Set down, word for word, the stretch of lines from the one containing "Screen dimensions: 376x667" to the end of the records below.

==== Materials provided ====

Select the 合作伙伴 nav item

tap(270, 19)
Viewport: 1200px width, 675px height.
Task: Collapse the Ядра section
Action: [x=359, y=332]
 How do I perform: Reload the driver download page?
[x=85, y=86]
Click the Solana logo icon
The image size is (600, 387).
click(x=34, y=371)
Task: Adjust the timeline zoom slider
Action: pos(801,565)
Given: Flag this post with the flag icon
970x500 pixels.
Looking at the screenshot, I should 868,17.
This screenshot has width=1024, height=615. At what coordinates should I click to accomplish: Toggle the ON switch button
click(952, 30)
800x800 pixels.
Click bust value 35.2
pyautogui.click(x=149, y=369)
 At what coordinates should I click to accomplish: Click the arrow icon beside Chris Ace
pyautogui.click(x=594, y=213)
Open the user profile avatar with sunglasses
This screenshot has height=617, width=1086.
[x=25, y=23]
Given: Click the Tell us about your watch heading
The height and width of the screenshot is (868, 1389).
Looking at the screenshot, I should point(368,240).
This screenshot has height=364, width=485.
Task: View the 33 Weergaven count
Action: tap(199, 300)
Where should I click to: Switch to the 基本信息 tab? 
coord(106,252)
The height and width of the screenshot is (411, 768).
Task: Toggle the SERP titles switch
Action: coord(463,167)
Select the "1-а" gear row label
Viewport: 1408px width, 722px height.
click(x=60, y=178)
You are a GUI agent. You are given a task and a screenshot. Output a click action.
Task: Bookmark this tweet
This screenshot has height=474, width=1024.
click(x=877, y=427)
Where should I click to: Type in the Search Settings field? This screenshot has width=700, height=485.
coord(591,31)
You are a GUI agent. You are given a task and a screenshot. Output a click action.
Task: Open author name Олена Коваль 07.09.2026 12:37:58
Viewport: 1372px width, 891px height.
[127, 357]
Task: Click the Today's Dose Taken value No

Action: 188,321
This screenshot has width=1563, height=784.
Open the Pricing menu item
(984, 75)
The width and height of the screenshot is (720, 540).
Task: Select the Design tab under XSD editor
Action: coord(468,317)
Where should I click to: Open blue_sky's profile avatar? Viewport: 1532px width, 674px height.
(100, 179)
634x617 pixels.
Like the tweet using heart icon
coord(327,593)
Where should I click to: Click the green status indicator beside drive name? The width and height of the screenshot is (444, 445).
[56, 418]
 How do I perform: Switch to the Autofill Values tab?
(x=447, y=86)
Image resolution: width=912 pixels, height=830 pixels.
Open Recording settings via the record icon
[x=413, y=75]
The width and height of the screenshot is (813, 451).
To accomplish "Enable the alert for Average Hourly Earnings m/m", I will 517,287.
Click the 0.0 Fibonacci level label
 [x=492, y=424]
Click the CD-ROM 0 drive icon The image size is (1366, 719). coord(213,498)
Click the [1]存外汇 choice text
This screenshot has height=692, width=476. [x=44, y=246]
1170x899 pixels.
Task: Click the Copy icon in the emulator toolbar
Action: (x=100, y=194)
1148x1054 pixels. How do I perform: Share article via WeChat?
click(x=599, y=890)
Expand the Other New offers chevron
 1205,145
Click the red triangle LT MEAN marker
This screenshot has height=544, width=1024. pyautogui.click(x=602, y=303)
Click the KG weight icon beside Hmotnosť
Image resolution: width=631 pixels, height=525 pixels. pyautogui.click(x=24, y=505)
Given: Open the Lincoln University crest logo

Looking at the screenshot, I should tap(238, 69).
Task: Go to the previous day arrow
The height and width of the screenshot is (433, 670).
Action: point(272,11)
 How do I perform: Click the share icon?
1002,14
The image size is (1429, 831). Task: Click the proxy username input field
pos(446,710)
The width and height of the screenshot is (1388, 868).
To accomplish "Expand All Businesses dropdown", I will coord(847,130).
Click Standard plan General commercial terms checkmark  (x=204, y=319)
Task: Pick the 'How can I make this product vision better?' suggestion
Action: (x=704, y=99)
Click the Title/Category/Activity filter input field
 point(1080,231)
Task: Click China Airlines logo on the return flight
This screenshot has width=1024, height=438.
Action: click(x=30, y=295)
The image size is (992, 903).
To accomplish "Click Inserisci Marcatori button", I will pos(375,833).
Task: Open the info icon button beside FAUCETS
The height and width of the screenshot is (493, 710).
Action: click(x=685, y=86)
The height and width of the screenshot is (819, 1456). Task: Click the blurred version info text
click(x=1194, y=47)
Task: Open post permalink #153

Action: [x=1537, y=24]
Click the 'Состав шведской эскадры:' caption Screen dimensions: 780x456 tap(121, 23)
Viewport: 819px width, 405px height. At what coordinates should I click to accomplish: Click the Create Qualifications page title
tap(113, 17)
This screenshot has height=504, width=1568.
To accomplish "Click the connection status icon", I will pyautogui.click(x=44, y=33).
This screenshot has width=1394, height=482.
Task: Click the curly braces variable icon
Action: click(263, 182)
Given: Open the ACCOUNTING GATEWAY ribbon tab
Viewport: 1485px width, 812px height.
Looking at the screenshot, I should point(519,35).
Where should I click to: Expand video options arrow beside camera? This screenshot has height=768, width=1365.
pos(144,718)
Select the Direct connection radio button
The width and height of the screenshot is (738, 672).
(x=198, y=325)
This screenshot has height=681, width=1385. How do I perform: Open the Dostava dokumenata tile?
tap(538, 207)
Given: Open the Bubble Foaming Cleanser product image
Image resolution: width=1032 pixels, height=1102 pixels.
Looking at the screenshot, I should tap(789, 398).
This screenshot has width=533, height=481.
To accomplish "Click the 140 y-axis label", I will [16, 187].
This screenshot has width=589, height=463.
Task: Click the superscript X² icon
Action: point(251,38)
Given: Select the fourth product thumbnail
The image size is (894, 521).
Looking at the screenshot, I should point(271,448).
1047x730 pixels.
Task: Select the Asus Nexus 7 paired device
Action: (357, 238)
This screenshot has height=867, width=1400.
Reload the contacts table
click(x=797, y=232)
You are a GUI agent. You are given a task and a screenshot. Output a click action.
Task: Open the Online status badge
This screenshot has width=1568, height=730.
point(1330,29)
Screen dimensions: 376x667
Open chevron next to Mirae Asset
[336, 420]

====

■ The completed task ■
Screen dimensions: 376x667
Open chevron next to Mirae Asset
[336, 420]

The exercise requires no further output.